Irritable Bowel Syndrome and Digestive Health Support Forum banner
1 - 20 of 24 Posts

· Banned
Joined
·
8,797 Posts
Discussion Starter · #1 ·
I was reading some old threads like "Tidbits about Gas" and it finally occured to me how stress could cause gas. I suppose I am right in saying stress affects motility. Well then if it increased motility in someone then that could cause undigested food to be moved along in the gastrointstinal tract and reach the colon where the bacteria feed off of it.
 

· Registered
Joined
·
10,337 Posts
If it increased motility, it would cause diarrhea resulting in substrate and bacteria being excreted before the bacteria were finished with it, plus reducing the number of bacteria available to work on the incoming material. So no increase.

┄┄┄┄┄┄┄┄┄┄

▶ Directions for this task
Rewrite the stretch of the forum thread on stress and gas from "Irritable Bowel Syndrome" through "feed off of it.", changing "colon" to "large intestine".

[Stored data]
┄┄┄┄┄┄┄┄┄┄

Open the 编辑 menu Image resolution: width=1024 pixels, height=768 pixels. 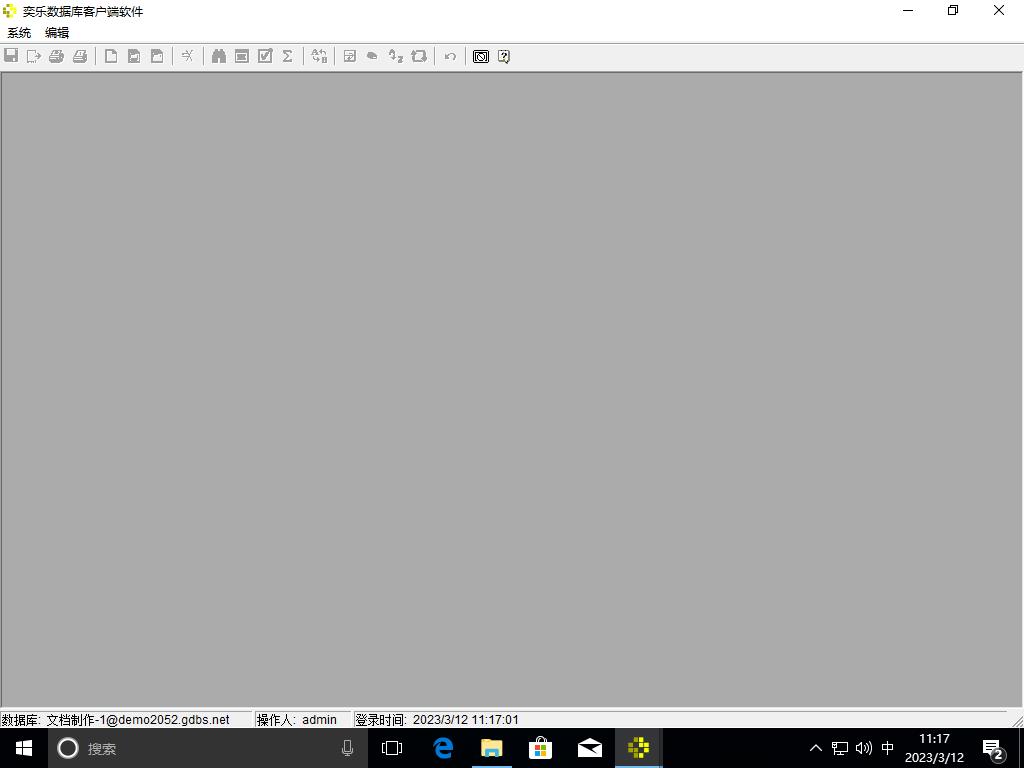click(x=57, y=33)
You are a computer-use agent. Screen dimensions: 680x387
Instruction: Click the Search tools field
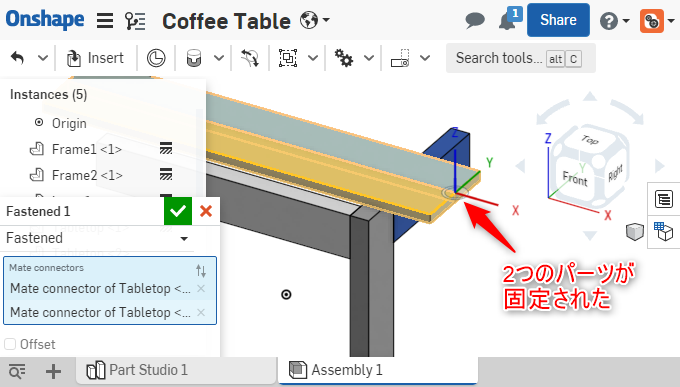(520, 58)
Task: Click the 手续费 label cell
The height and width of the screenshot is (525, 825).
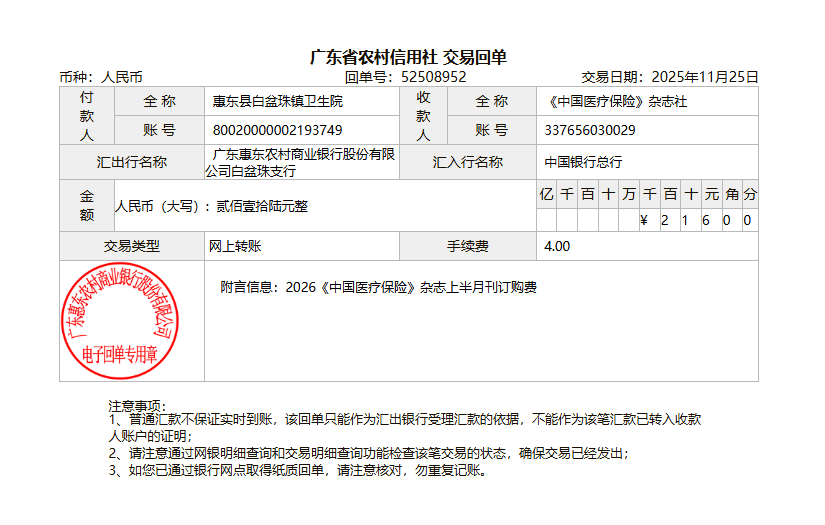Action: [467, 246]
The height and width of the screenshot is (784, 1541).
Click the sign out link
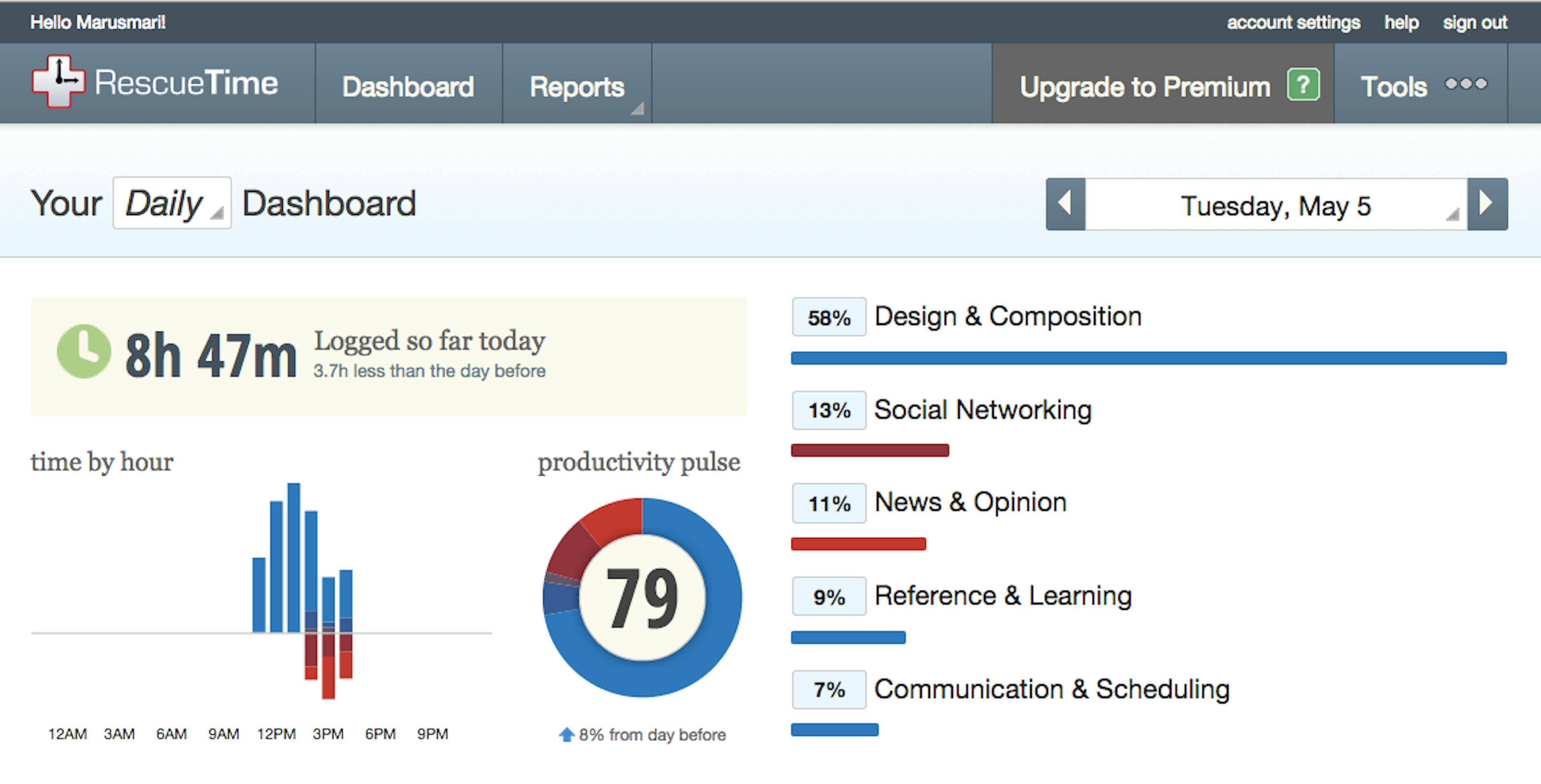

┄┄┄┄┄┄┄┄┄┄

▶ Solution for this problem
Irritable Bowel Syndrome and Digestive Health Support Forum banner
1 - 20 of 24 Posts

· Banned
Joined
·
8,797 Posts
Discussion Starter · #1 ·
I was reading some old threads like "Tidbits about Gas" and it finally occured to me how stress could cause gas. I suppose I am right in saying stress affects motility. Well then if it increased motility in someone then that could cause undigested food to be moved along in the gastrointstinal tract and reach the large intestine where the bacteria feed off of it.